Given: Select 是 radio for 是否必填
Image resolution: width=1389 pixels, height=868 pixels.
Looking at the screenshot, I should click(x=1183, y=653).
* * * * * * *
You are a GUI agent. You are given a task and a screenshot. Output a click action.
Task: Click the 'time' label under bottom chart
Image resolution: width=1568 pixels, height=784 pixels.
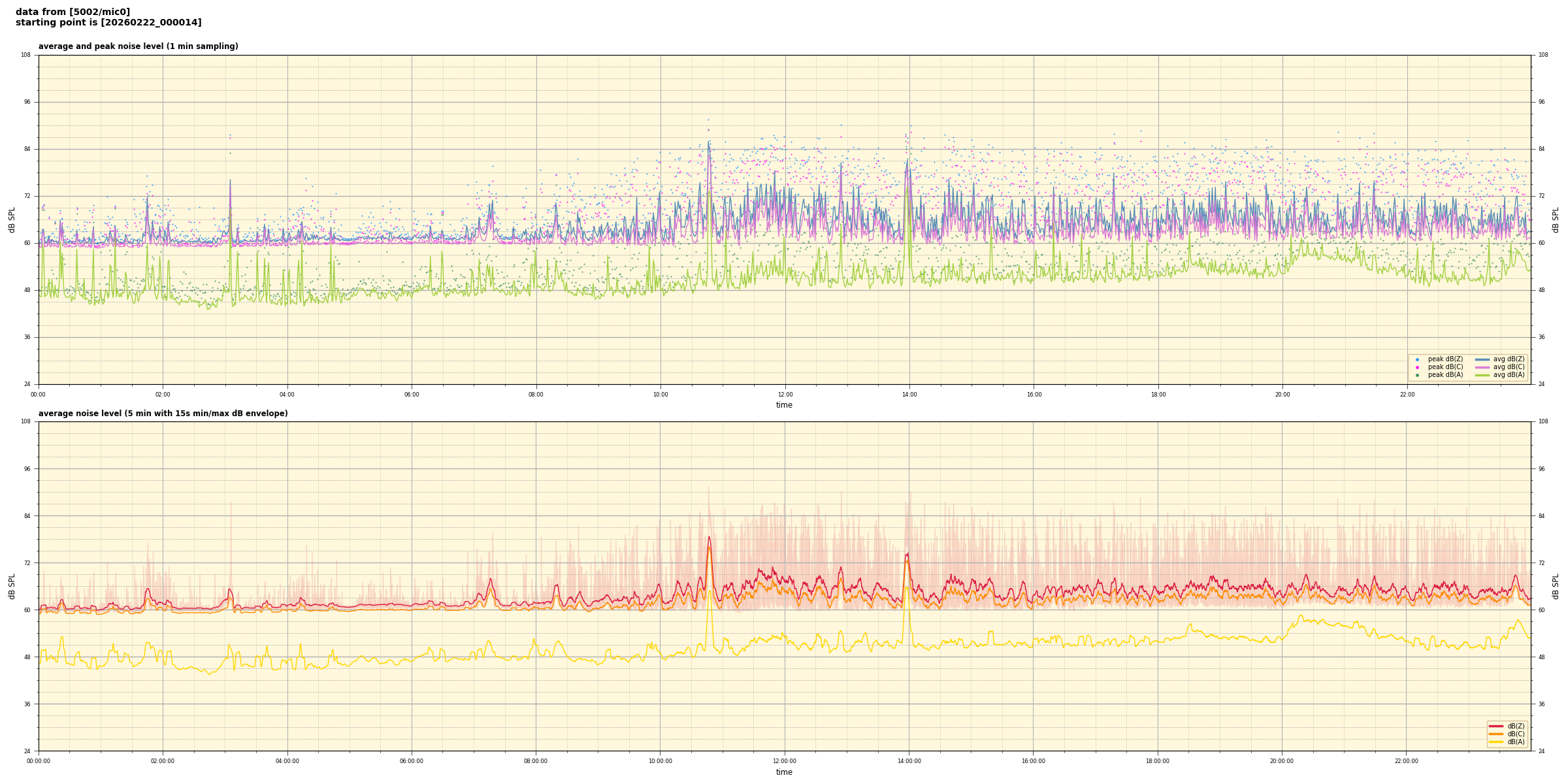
* * * * * * *
■ What the task requires:
Update the lines from the one containing "You are a GUI" to the one containing "Image resolution: width=1568" by replacing "bottom chart" with "lower chart" and keeping everything else the same.

■ Output below:
You are a GUI agent. You are given a task and a screenshot. Output a click action.
Task: Click the 'time' label under lower chart
Image resolution: width=1568 pixels, height=784 pixels.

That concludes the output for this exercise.